Pointing records for screenshots and pages:
★ ★ ★

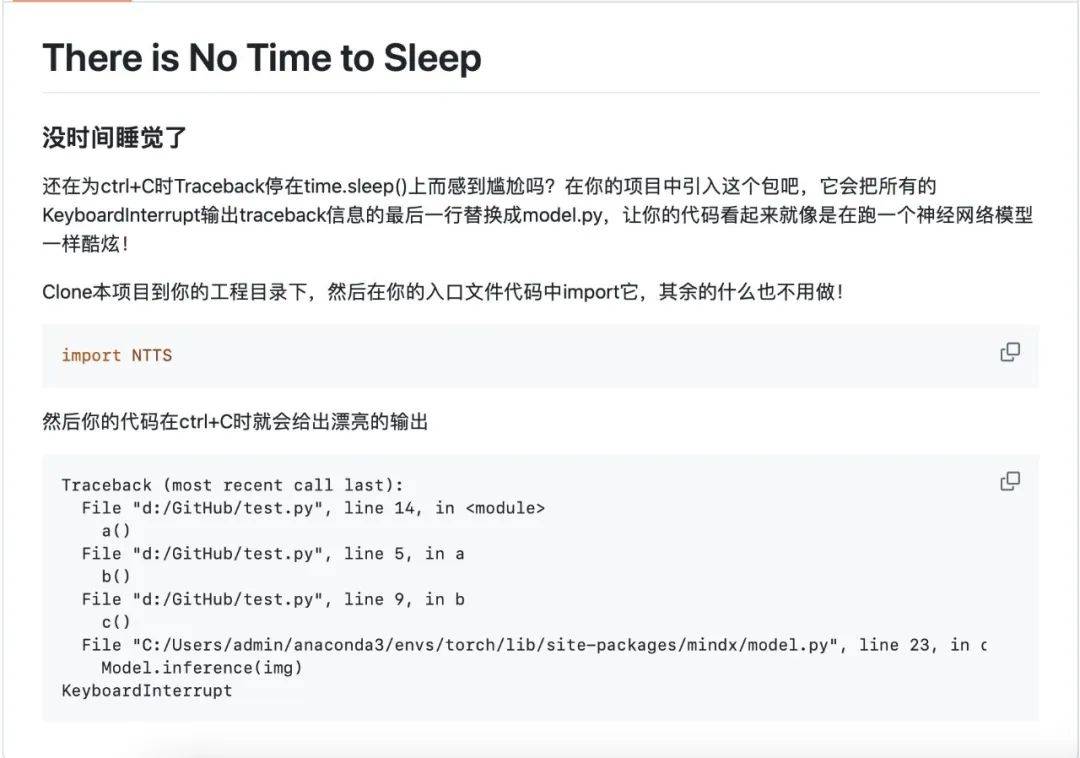Click the traceback line "line 5, in a"
The width and height of the screenshot is (1080, 758).
pos(273,554)
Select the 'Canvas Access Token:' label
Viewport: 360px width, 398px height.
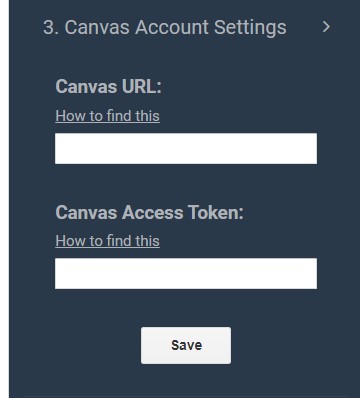coord(149,212)
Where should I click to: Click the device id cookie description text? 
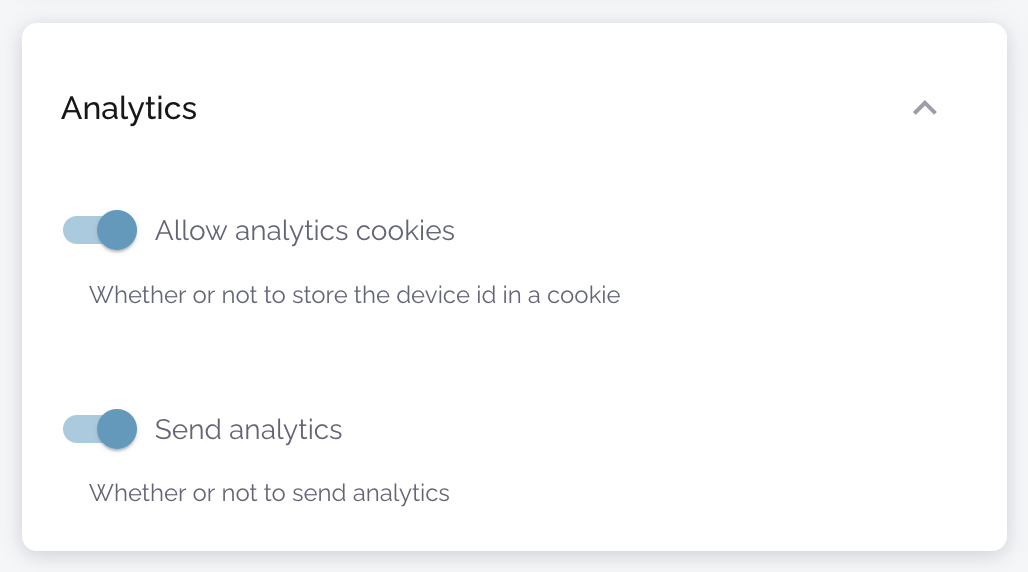[x=354, y=295]
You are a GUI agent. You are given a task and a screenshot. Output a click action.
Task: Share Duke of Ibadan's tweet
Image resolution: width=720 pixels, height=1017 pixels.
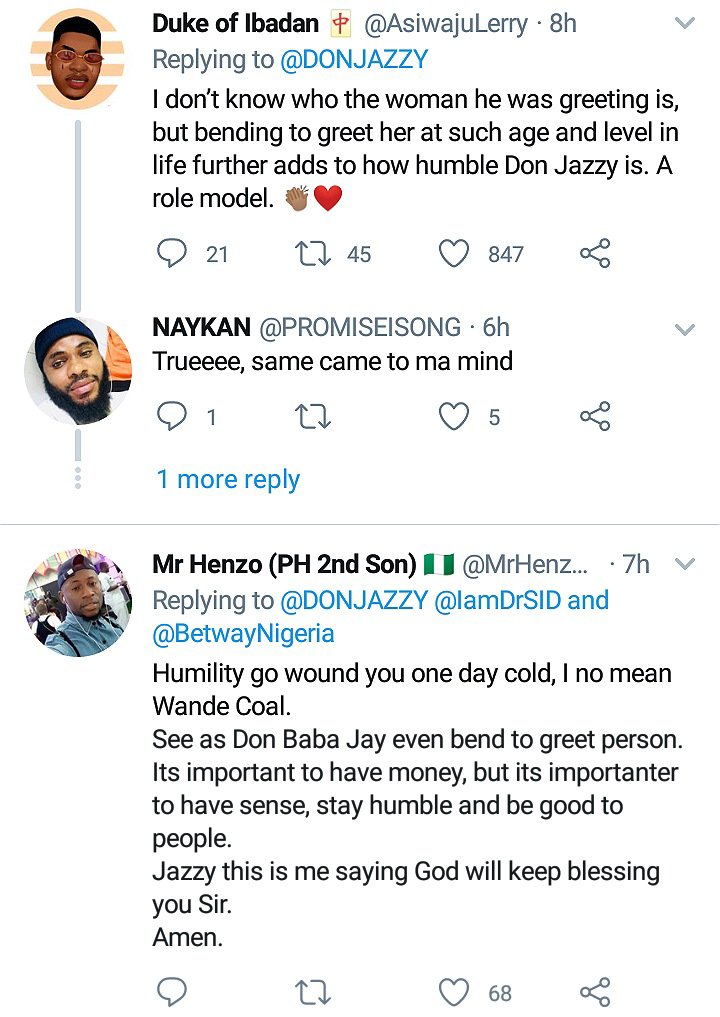595,254
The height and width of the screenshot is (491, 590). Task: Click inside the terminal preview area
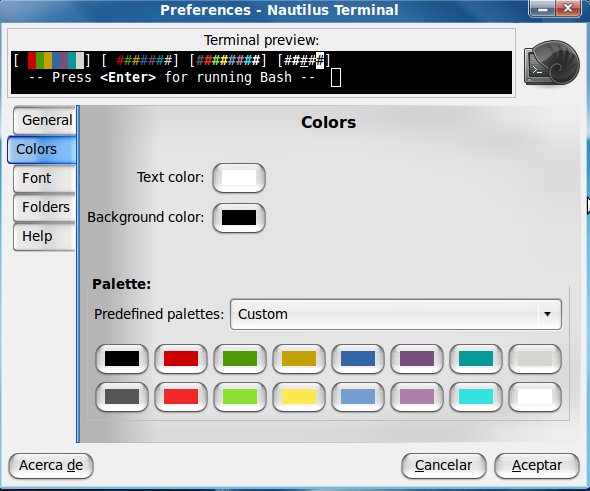(262, 73)
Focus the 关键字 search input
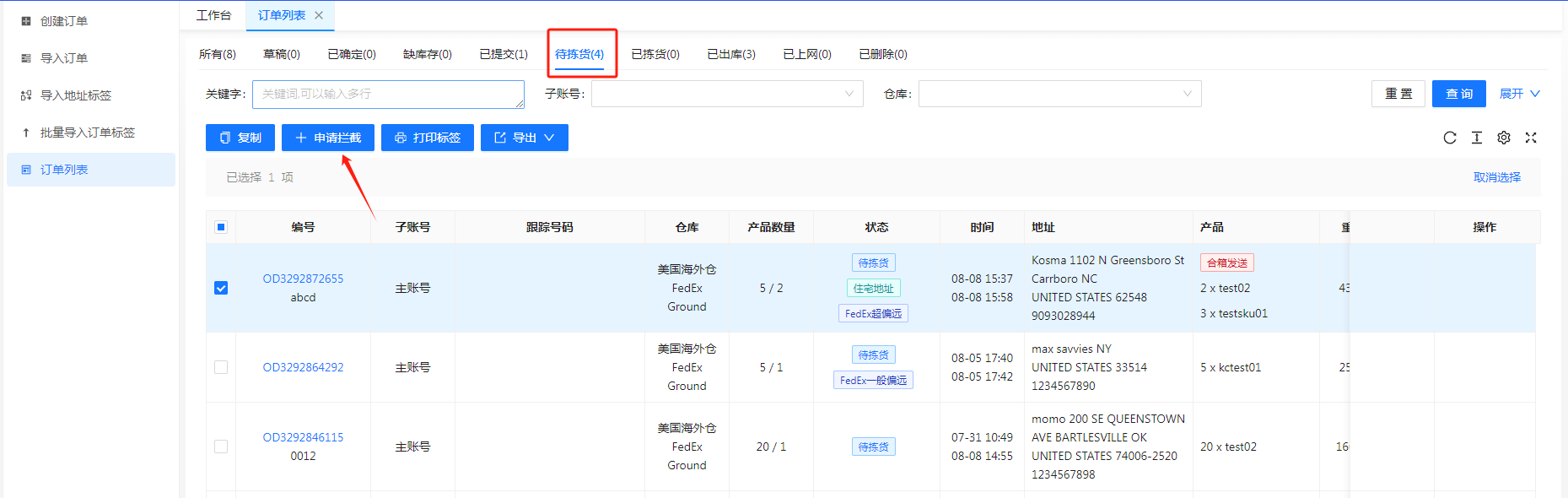The image size is (1568, 498). point(388,94)
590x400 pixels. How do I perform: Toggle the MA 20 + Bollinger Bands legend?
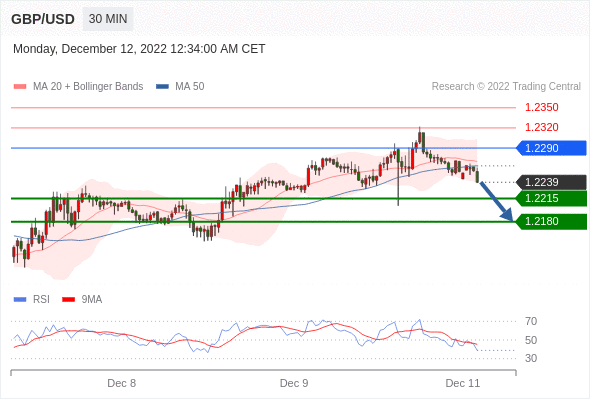78,87
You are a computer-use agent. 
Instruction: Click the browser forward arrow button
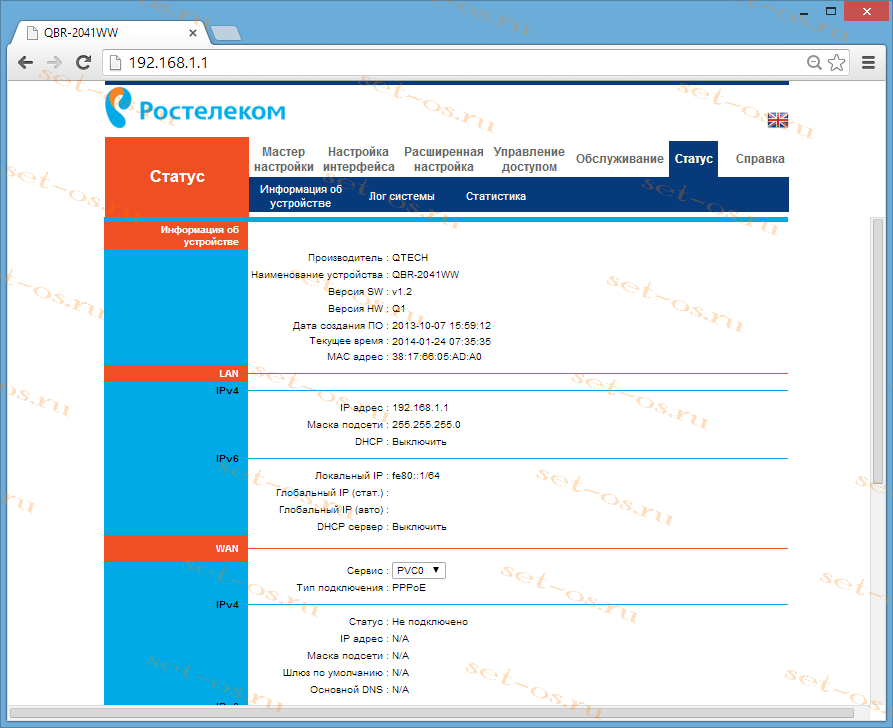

★ ★ ★

_TASK DETAILS:_ Copy out every line of the data above that contains the word "height".

_THE REPLY:_
The width and height of the screenshot is (1080, 758).
Viewport: 360px width, 398px height.
Image resolution: width=720 pixels, height=1017 pixels.
The height and width of the screenshot is (491, 590). Task: Click inside the terminal preview area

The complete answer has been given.